Même s’il est communément admis qu’aucun continent n’échappe à ces menaces tous azimuts,
il n’en reste pas moins de faire remarquer que l’Afrique demeure de loin, la région la plus
exposée à cette insécurité internationale. Continent déjà meurtri et fragilisé par des
catastrophes naturelles, d’innombrables coups d’Etats et de sempiternels conflits qui ont
provoqué la déliquescence de nombreux Etats, l’Afrique est constamment confrontée à une
insécurité générale dont les conséquences, sur son développement, se font davantage
ressentir. Cet état des lieux du contexte géopolitique actuel montre qu’il existe, aujourd’hui, un
brouillage des frontières entre la sécurité intérieure et la sécurité extérieure. L’écart entre les
notions de défense et sécurité s’est progressivement réduit, alors que la gestion des menaces
et celles d’un certain nombre de risques se sont considérablement rapprochées. Ainsi,
désormais, une menace peut être à la fois locale, nationale, régionale, continentale et
mondiale. C’est, par exemple, la situation à laquelle le Nord du Mali est confronté. En effet, la
présence des groupes terroristes tels qu’Al-Qaïda au Maghreb islamique (AQMI) ou le
mouvement pour l’unicité et le Jihad en Afrique de l’Ouest (MUJAO) constituent à la fois une
menace pour tout le Mali, mais aussi, pour l’Afrique de l’Ouest, le continent africain et
l’Europe. En un mot, le fait que le Nord du Mali devienne le théâtre de jeu des groupes
terroristes, constitue une menace pour la paix et la sécurité internationales. La criminalité
transfrontalière, la contrebande et le développement du trafic de drogue vont souvent de pair
avec le développement du terrorisme.
Ces réformes devraient permettre aux armées africaines de consolider davantage leur fonction
d’intégration sociale. Cela se traduit par le recrutement, dans un même creuset, des fils et
filles provenant de toutes les régions et de toutes les ethnies de chaque pays africain. Si pour
des considérations politiques ou tribales les dirigeants africains préfèrent sélectionner des
troupes politiquement fiables, qu’ils peuvent manipuler et contrôler, l’urgence de faire des
armées africaines, le ciment de la cohésion sociale s’impose. Cela est incontournable dans le
processus devant mener au renforcement des capacités des Etats en Afrique. C’est aussi un
premier pas dans la professionnalisation des armées car la question des ressources humaines
constitue un pilier important à prendre en compte dans toute réforme des systèmes de
défense. La composition des armées africaines doit, donc, être à l’image de la diversité
ethnique de chaque pays et, surtout, symboliser l’unité nationale. Cela doit passer par la mise
en place d’un système de sélection, de recrutement qui ne discrimine aucun citoyen des pays
en question. Car, la défense d’un pays repose avant tout sur la volonté déterminée de ses
citoyens de se battre, s’il le faut, pour sauvegarder un « bien commun », ensemble d’acquis et
d’aspirations spirituels et matériels [11]. En tant que garantes de l’unité, les armées africaines
doivent, donc, être le miroir de la société plurielle dans laquelle tous les citoyens pourront se
reconnaître. Elles doivent, de ce fait, jouer un rôle de premier plan dans la stabilisation et la
démocratisation des pays africains. Cette mission devrait nécessairement passer par une
nouvelle relation que l’institution de défense devra tisser avec l’Etat.

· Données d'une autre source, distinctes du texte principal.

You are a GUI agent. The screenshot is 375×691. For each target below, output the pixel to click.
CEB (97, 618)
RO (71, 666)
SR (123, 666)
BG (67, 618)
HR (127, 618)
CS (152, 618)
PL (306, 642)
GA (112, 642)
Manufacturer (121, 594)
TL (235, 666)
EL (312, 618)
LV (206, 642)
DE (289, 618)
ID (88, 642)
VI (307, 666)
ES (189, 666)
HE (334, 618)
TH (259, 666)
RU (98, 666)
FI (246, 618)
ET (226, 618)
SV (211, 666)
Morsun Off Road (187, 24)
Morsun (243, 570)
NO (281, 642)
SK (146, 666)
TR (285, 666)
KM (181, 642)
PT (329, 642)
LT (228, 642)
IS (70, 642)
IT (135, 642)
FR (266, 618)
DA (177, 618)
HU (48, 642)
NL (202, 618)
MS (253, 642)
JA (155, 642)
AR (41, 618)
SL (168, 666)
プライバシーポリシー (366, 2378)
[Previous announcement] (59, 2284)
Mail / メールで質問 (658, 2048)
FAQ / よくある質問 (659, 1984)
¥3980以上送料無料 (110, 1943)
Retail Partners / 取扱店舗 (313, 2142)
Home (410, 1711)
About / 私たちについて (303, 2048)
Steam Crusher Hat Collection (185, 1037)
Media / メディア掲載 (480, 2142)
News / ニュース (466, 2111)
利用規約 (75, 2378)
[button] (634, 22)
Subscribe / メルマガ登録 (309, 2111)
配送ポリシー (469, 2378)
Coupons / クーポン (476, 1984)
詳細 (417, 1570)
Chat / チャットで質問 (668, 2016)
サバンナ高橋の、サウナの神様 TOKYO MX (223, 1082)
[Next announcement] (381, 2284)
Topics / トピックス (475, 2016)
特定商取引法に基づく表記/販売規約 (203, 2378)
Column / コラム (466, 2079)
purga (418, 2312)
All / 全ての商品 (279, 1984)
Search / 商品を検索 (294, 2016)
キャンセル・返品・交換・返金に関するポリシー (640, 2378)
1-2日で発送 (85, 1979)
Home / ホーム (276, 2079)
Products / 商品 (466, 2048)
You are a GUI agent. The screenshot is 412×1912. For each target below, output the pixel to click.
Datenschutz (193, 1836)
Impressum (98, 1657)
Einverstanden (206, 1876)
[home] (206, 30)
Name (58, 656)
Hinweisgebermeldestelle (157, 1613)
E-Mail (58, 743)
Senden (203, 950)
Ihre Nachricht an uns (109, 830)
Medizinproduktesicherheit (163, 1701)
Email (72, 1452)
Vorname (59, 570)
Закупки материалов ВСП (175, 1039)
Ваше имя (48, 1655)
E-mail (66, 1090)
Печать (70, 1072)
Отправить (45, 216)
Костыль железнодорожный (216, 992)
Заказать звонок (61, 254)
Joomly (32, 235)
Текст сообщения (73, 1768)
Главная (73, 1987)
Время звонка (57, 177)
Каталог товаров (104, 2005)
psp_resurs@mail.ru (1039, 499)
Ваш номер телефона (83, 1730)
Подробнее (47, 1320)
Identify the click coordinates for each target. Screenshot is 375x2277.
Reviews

Pour qu’elles soient des instruments au service du développement, les armées africaines
devraient s’impliquer davantage dans des tâches extramilitaires comme la construction de
routes et de ponts...
Les missions confiées aux armées africaines doivent évoluer et s’adapter aux contextes
géopolitiques actuels. Elles doivent contribuer à la stabilité politique et au développement
national. Cela passe par une redéfinition stratégique du rôle que l’armée est appelée à jouer
dans la construction de la nation. Il faut dire que, pendant longtemps, « la figure du soldat
africain a été dominée par celle du « sobel », barbarisme désignant le militaire africain comme
étant à la fois un soldat et un rebelle, ennemi de la paix » [12]. Du coup, la plupart des Etats
africains, à travers leurs outils de défense, ont été générateurs d’insécurité et de violence
politique. Cette dernière s’est souvent manifestée sous la forme de coups d’Etat, de crimes et
massacres, de répressions, de rébellions armées, de guerres civiles et d’émeutes [13].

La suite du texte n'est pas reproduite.